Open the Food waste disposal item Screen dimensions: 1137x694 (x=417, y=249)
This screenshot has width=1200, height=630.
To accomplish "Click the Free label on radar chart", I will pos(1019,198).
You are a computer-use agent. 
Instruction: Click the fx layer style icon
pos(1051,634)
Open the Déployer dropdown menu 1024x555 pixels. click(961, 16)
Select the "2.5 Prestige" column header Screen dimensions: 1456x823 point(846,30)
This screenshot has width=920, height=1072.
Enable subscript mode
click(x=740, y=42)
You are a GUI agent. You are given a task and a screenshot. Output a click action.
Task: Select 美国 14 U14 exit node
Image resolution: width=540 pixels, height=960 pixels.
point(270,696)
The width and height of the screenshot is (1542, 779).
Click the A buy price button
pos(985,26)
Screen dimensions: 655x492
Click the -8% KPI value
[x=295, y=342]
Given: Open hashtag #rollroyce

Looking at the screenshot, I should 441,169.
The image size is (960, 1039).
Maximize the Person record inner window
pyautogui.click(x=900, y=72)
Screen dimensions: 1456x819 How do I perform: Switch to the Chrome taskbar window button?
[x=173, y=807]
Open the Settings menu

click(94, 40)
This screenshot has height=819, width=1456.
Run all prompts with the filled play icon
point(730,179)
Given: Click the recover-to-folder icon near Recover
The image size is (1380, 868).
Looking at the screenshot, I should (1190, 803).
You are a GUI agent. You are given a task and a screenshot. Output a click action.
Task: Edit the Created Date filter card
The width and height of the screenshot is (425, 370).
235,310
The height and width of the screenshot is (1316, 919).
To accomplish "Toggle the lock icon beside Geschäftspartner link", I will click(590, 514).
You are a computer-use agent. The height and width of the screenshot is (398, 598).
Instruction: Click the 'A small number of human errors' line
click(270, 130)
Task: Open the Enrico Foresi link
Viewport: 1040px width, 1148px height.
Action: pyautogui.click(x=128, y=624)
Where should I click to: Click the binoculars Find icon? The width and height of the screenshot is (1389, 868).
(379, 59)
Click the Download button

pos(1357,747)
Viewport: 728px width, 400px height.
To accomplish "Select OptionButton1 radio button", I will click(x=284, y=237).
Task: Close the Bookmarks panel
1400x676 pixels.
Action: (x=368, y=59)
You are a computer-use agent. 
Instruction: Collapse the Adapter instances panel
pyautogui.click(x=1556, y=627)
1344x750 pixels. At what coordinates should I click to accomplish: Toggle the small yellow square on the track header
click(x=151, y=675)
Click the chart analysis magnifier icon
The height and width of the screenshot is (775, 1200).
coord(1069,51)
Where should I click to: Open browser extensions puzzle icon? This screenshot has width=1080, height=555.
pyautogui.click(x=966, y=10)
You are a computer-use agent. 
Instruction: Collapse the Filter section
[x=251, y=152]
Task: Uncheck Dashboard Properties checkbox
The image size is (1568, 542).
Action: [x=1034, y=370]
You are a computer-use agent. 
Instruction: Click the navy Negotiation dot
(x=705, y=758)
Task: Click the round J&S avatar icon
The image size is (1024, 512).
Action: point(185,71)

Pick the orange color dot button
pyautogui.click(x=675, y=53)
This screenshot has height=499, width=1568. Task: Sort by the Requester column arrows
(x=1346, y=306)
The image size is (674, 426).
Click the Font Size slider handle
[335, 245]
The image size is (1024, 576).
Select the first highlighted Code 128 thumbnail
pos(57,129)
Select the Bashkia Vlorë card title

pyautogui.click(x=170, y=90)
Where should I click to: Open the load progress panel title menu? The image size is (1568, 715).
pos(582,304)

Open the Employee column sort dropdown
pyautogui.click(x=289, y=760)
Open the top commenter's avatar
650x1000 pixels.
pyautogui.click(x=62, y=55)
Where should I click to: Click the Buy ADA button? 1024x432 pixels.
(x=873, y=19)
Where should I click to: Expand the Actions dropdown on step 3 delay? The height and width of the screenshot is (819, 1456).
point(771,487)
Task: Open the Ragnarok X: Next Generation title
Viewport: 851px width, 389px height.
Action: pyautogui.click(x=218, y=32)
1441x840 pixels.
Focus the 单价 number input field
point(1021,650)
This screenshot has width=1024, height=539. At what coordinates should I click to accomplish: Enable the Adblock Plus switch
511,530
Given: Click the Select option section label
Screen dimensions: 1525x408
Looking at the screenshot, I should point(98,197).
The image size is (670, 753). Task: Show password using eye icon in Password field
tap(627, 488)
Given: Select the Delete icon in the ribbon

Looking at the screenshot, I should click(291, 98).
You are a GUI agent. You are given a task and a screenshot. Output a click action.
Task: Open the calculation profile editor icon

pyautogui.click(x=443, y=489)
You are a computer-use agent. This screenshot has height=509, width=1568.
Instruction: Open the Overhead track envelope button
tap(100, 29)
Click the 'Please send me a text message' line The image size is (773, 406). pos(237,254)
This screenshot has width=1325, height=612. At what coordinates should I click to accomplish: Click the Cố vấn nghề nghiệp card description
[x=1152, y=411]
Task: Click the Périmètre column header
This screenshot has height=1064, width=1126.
+===+
◆ What is needed: Copy out every one of the entries above word for word, keeping each line as it appears.

◆ Written response:
Open the Food waste disposal item Screen dimensions: 1137x694 (x=417, y=249)
This screenshot has width=1200, height=630.
To accomplish "Click the Free label on radar chart", I will pos(1019,198).
You are a computer-use agent. 
Instruction: Click the fx layer style icon
pos(1051,634)
Open the Déployer dropdown menu 1024x555 pixels. click(961, 16)
Select the "2.5 Prestige" column header Screen dimensions: 1456x823 point(846,30)
This screenshot has width=920, height=1072.
Enable subscript mode
click(x=740, y=42)
You are a GUI agent. You are given a task and a screenshot. Output a click action.
Task: Select 美国 14 U14 exit node
Image resolution: width=540 pixels, height=960 pixels.
point(270,696)
The width and height of the screenshot is (1542, 779).
Click the A buy price button
pos(985,26)
Screen dimensions: 655x492
Click the -8% KPI value
[x=295, y=342]
Given: Open hashtag #rollroyce

Looking at the screenshot, I should 441,169.
The image size is (960, 1039).
Maximize the Person record inner window
pyautogui.click(x=900, y=72)
Screen dimensions: 1456x819 How do I perform: Switch to the Chrome taskbar window button?
[x=173, y=807]
Open the Settings menu

click(94, 40)
This screenshot has height=819, width=1456.
Run all prompts with the filled play icon
point(730,179)
Given: Click the recover-to-folder icon near Recover
The image size is (1380, 868).
Looking at the screenshot, I should (1190, 803).
You are a GUI agent. You are given a task and a screenshot. Output a click action.
Task: Edit the Created Date filter card
The width and height of the screenshot is (425, 370).
235,310
The height and width of the screenshot is (1316, 919).
To accomplish "Toggle the lock icon beside Geschäftspartner link", I will click(590, 514).
You are a computer-use agent. The height and width of the screenshot is (398, 598).
Instruction: Click the 'A small number of human errors' line
click(270, 130)
Task: Open the Enrico Foresi link
Viewport: 1040px width, 1148px height.
Action: pyautogui.click(x=128, y=624)
Where should I click to: Click the binoculars Find icon? The width and height of the screenshot is (1389, 868).
(379, 59)
Click the Download button

pos(1357,747)
Viewport: 728px width, 400px height.
To accomplish "Select OptionButton1 radio button", I will click(x=284, y=237).
Task: Close the Bookmarks panel
1400x676 pixels.
Action: (x=368, y=59)
You are a computer-use agent. 
Instruction: Collapse the Adapter instances panel
pyautogui.click(x=1556, y=627)
1344x750 pixels. At what coordinates should I click to accomplish: Toggle the small yellow square on the track header
click(x=151, y=675)
Click the chart analysis magnifier icon
The height and width of the screenshot is (775, 1200).
coord(1069,51)
Where should I click to: Open browser extensions puzzle icon? This screenshot has width=1080, height=555.
pyautogui.click(x=966, y=10)
You are a computer-use agent. 
Instruction: Collapse the Filter section
[x=251, y=152]
Task: Uncheck Dashboard Properties checkbox
The image size is (1568, 542).
Action: [x=1034, y=370]
You are a computer-use agent. 
Instruction: Click the navy Negotiation dot
(x=705, y=758)
Task: Click the round J&S avatar icon
The image size is (1024, 512).
Action: point(185,71)

Pick the orange color dot button
pyautogui.click(x=675, y=53)
This screenshot has height=499, width=1568. Task: Sort by the Requester column arrows
(x=1346, y=306)
The image size is (674, 426).
Click the Font Size slider handle
[335, 245]
The image size is (1024, 576).
Select the first highlighted Code 128 thumbnail
pos(57,129)
Select the Bashkia Vlorë card title

pyautogui.click(x=170, y=90)
Where should I click to: Open the load progress panel title menu? The image size is (1568, 715).
pos(582,304)

Open the Employee column sort dropdown
pyautogui.click(x=289, y=760)
Open the top commenter's avatar
650x1000 pixels.
pyautogui.click(x=62, y=55)
Where should I click to: Click the Buy ADA button? 1024x432 pixels.
(x=873, y=19)
Where should I click to: Expand the Actions dropdown on step 3 delay? The height and width of the screenshot is (819, 1456).
point(771,487)
Task: Open the Ragnarok X: Next Generation title
Viewport: 851px width, 389px height.
Action: pyautogui.click(x=218, y=32)
1441x840 pixels.
Focus the 单价 number input field
point(1021,650)
This screenshot has width=1024, height=539. At what coordinates should I click to accomplish: Enable the Adblock Plus switch
511,530
Given: Click the Select option section label
Screen dimensions: 1525x408
Looking at the screenshot, I should point(98,197).
The image size is (670, 753). Task: Show password using eye icon in Password field
tap(627, 488)
Given: Select the Delete icon in the ribbon

Looking at the screenshot, I should click(291, 98).
You are a GUI agent. You are given a task and a screenshot. Output a click action.
Task: Open the calculation profile editor icon

pyautogui.click(x=443, y=489)
You are a computer-use agent. This screenshot has height=509, width=1568.
Instruction: Open the Overhead track envelope button
tap(100, 29)
Click the 'Please send me a text message' line The image size is (773, 406). pos(237,254)
This screenshot has width=1325, height=612. At what coordinates should I click to accomplish: Click the Cố vấn nghề nghiệp card description
[x=1152, y=411]
Task: Click the Périmètre column header
This screenshot has height=1064, width=1126.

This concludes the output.